The evaporating basis for Mr. DeSantis’s support has played out subtly differently on two different fronts. On the right, conservative voters open to someone other than Mr. Trump nonetheless have returned to the side of the former president. What kind of conservative wants Trumpism without strength? Toward the center, the many relatively moderate and neoconservative establishment Republicans who yearn for a candidacy opposed to Trumpism, not just to the conduct of the man himself, have withheld crucial support for Mr. DeSantis and flirted with other options, from Chris Christie to Chris Sununu.
But if the DeSantis campaign can revitalize the case for his Trumpism without Trump candidacy, he might quickly reclaim many of the voters who backed him a few months ago. Indeed, it’s even possible that the current media narrative and low expectations are setting the stage for a DeSantis resurgence.
Imagine what it might feel like if he launched a successful, vigorous attack against Mr. Trump after all of these months on defense. What might have otherwise been a routine sparring match would be imbued with far greater significance, unleashing months of pent-up anxiety among his supporters. What if part of the reason he’s announcing his candidacy on Twitter is to mock Truth Social? Silly as it sounds, successfully putting down Mr. Trump might breathe life into his candidacy — and the media loves a comeback story.
One important factor keeping Mr. DeSantis’s path open is that, so far, none of the potential moderate alternatives to him have gained a foothold in the race. If they did, it would deny him the moderate and neoconservative voters who supported the likes of John Kasich and Marco Rubio in the last primary. He would essentially become another Ted Cruz.

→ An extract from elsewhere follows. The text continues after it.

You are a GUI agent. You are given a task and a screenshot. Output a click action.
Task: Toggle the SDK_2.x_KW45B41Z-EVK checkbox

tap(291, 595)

But for now, Mr. DeSantis is the only viable not-Trump candidate in town. As long as that’s true, he will have every chance to rebound among the voters who would prefer someone other than Mr. Trump — if there is a market for someone other than Mr. Trump.
In the end, whether there’s sufficient demand for a Trump alternative may be the bigger question than whether Mr. DeSantis can resuscitate his campaign. With Mr. Trump already holding more than 50 percent support in the polls, actually defeating Mr. Trump might require some breaks, like the possibility that his legal challenges are worse than we might assume. It might also require a DeSantis win in Iowa to break Mr. Trump’s grip on a crucial segment of the party, much as the midterms seemed to temporarily crack Mr. Trump’s base last winter.